Supplied information:
== Segment start ==

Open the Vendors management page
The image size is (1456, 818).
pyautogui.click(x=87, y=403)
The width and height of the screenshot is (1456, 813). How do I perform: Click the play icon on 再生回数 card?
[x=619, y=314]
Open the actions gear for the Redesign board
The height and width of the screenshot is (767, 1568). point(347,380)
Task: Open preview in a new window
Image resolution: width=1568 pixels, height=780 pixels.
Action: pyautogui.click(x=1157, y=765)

== Segment end ==
== Segment start ==

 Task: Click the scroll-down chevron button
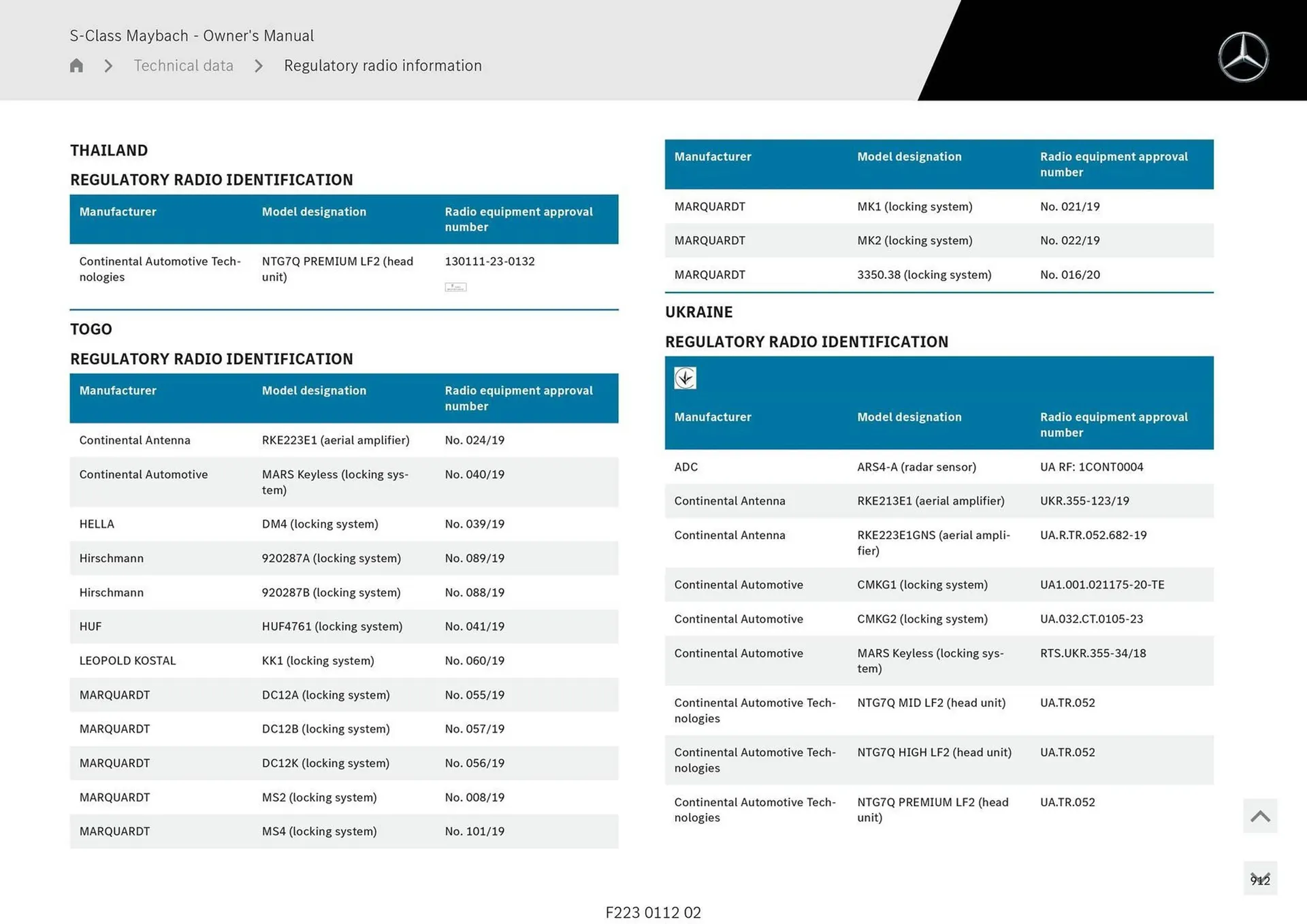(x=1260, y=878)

== Segment end ==
== Segment start ==

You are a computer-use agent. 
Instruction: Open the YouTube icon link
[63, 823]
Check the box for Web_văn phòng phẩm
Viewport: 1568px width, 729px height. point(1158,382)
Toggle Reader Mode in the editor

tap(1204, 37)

== Segment end ==

Task prompt: Exact duplication is required for the lines above, from the line that contains "The width and" to the line that contains "Task: Open preview in a new window", inclusive; omit all others.

Problem solution:
The width and height of the screenshot is (1456, 813). How do I perform: Click the play icon on 再生回数 card?
[x=619, y=314]
Open the actions gear for the Redesign board
The height and width of the screenshot is (767, 1568). point(347,380)
Task: Open preview in a new window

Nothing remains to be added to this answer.